HIPAA Who?

Few legal abbreviations are as well known in the United States as HIPAA - the Health Insurance Portability and Accountability Act. It’s best known as the federal law that prevents healthcare providers from disclosing a patient’s protected health information without consent. Go to the doctor and you’ll be asked to sign all sorts of forms related to HIPAA.

In Brazil, there’s no HIPAA. And until recently, there wasn’t even a comprehensive law that governed data privacy let alone the protection of medical information. That all changed though with the LGPD - Lei Geral de Proteção de Dados (or General Data Protection Law). We’ve written about the LGPD before, noting that it resembles the European Union’s GDPR.
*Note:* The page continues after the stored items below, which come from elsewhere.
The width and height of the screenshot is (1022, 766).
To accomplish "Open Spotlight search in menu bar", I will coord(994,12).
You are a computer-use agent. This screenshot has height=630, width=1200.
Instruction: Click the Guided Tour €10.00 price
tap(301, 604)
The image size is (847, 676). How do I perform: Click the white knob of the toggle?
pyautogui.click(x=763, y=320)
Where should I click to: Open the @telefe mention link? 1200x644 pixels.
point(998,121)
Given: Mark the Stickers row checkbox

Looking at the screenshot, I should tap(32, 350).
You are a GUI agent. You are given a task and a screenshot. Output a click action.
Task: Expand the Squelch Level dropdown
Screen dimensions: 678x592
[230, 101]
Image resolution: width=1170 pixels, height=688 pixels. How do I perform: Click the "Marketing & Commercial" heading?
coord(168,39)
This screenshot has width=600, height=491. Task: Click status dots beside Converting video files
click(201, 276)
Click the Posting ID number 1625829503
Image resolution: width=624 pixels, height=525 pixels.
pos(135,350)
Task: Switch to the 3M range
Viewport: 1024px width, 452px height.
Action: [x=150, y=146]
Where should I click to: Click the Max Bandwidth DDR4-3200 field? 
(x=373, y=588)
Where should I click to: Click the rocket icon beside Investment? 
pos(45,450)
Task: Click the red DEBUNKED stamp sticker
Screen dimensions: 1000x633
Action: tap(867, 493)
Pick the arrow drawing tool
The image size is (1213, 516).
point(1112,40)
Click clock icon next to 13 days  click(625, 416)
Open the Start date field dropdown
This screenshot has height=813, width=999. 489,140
But the LGPD isn’t healthcare specific. Instead, confidentiality related to medical information is generally intertwined in a mishmash of policies, guidelines, and ethical codes, such as the Code of Medical Ethics, Good Pharmacy Practices, and the Charter of Rights of Health Users.

The lack of a specific law like HIPAA has resulted in a somewhat nonchalant attitude towards patient privacy in Brazil. Check in forms, including patient lists, are frequently visible to others while medical consultations themselves are often in such close proximity to others that they can easily be overheard.

In theory, a patient’s medical information should be treated as confidential in Brazil just as it is in the US. Yet without stronger legal safeguards, including enforcement mechanisms and penalties for improper disclosures, you shouldn’t expect much in terms of protection. Regrettably, there’s still a long way to go.